Transaction Overview

  • Price: £121m (A$221)

  • Valuation: 9.6 times EV (12 months to 30 June 2023 EBITDA)

  • Earnings: TTV of £122m (A$199m) and revenue of £29m (A$51m) for the 12 months to 31 December 2022

  • Timing: Expected to take place prior the end of February 2023

  • Financial impact: Increases Flight Centre's luxury margin by approximately 3% and EBITDA margin by approximately 7% (pro-forma 6 month to 31 December 2022 basis)
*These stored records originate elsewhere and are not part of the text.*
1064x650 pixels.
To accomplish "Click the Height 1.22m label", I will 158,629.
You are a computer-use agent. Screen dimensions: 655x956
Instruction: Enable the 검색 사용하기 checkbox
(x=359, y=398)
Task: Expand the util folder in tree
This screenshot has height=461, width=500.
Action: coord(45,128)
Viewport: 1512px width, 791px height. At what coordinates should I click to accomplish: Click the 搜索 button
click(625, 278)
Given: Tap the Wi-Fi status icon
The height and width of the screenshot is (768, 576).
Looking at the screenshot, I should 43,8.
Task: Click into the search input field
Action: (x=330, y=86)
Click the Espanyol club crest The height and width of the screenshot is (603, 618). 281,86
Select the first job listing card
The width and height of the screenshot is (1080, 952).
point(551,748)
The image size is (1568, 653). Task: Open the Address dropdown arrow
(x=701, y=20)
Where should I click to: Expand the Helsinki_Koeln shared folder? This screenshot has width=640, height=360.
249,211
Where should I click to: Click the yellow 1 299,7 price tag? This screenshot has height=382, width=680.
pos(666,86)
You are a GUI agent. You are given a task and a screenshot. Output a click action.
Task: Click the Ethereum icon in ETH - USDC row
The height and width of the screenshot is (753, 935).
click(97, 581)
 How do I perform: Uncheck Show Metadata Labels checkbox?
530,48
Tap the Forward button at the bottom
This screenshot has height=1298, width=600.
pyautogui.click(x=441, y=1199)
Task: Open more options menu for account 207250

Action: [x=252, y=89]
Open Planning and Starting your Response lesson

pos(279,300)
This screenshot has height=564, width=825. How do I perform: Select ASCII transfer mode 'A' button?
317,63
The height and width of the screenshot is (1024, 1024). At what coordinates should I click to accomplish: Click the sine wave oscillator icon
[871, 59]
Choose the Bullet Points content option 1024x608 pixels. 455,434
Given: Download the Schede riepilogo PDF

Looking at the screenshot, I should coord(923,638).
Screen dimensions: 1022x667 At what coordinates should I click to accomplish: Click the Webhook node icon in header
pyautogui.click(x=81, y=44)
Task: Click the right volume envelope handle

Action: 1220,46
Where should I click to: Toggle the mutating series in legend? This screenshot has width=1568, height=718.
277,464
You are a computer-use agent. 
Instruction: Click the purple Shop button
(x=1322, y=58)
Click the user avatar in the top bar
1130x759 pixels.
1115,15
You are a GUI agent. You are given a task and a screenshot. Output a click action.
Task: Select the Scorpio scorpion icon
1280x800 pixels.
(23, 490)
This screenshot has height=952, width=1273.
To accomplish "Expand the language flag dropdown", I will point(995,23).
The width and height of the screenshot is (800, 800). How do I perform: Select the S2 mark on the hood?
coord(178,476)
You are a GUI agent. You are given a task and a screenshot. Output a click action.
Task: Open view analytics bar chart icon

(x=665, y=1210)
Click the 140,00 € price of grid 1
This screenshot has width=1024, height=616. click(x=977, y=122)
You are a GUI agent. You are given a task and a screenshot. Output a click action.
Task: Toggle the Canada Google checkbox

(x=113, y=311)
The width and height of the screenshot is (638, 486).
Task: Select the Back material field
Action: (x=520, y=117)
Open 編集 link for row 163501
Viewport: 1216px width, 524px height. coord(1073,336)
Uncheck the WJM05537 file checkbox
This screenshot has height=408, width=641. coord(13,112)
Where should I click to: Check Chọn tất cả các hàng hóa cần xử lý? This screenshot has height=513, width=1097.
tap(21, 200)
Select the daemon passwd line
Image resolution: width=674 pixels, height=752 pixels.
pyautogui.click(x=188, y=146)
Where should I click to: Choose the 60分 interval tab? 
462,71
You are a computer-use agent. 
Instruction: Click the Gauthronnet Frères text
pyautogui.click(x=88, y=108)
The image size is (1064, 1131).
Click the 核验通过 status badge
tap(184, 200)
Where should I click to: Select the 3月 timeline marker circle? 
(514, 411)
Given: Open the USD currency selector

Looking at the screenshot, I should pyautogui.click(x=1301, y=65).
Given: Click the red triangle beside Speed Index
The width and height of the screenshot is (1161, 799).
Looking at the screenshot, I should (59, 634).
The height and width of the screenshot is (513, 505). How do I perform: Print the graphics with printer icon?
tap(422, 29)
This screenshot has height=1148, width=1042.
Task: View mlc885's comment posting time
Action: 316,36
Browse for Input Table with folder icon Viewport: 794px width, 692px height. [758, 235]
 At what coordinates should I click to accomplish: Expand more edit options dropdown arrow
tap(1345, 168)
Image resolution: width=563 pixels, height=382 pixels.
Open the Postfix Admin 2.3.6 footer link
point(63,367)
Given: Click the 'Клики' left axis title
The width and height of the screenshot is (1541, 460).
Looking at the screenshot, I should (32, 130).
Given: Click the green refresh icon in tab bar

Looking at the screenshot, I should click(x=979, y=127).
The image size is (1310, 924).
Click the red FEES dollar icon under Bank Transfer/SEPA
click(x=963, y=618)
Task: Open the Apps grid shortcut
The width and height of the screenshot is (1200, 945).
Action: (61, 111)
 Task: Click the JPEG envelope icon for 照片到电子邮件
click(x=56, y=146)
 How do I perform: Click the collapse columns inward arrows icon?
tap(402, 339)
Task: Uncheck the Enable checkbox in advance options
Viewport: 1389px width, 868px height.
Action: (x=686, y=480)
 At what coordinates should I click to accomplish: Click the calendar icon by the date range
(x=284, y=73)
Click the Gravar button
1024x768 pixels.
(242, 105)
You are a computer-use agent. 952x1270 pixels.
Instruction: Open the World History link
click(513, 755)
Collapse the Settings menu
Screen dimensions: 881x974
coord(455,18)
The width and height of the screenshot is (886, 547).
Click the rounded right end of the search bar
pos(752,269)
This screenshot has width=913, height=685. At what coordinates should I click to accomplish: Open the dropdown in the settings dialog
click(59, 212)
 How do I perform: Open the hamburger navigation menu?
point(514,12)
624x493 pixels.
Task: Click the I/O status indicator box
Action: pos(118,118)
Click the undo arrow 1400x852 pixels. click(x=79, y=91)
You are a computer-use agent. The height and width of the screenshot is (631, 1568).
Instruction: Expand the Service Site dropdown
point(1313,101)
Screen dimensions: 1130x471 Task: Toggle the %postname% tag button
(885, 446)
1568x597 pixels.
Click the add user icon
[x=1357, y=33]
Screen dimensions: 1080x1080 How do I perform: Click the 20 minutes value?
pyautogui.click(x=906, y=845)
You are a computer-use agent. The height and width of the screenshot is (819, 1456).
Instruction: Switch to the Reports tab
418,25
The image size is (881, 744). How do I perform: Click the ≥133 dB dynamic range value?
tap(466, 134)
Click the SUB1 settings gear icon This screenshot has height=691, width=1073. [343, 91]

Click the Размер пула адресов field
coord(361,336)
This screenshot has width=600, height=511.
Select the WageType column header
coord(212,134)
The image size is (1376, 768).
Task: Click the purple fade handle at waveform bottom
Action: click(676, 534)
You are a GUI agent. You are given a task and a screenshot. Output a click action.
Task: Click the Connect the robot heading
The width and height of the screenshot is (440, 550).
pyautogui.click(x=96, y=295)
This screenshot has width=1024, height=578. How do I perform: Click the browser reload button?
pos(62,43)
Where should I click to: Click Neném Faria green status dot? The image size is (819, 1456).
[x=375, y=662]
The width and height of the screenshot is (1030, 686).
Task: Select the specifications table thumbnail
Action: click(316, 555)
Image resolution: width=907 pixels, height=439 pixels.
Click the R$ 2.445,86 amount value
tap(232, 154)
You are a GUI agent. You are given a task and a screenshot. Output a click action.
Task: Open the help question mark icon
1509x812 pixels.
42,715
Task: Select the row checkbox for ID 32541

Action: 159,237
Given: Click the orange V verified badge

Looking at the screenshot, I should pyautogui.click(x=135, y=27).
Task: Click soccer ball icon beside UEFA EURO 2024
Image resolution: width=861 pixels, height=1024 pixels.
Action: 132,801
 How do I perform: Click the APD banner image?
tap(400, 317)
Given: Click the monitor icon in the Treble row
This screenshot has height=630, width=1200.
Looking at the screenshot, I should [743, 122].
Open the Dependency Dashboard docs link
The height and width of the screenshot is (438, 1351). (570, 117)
  • Earnings impact: Expected to be mid-teens percentage EPS accretive prior to the realisation of any synergies and one-off transaction costs

Capital Raising Overview

  • Raise amount: $180m

  • Raise price: $14.60 per share

  • Discount: 7.8% to last traded price of $15.83

  • Dilution: Placement will issue 12.3m new shares or 6.2% of existing shares on issue

  • Share purchase plan: Up to $40m at the same price as above

1H23 Trading Update

A trading update accompanied the acquisition and capital raising announcement.

Flight Centre said total transaction volumes (TTV) for the first half of FY23 had more than tripled compared to the prior period and only marginally behind the entirety of FY22.

The company expects first half TTV to be around $9.89bn, up from $3.26bn a year ago but still tracking below FY19 levels of $11.2bn.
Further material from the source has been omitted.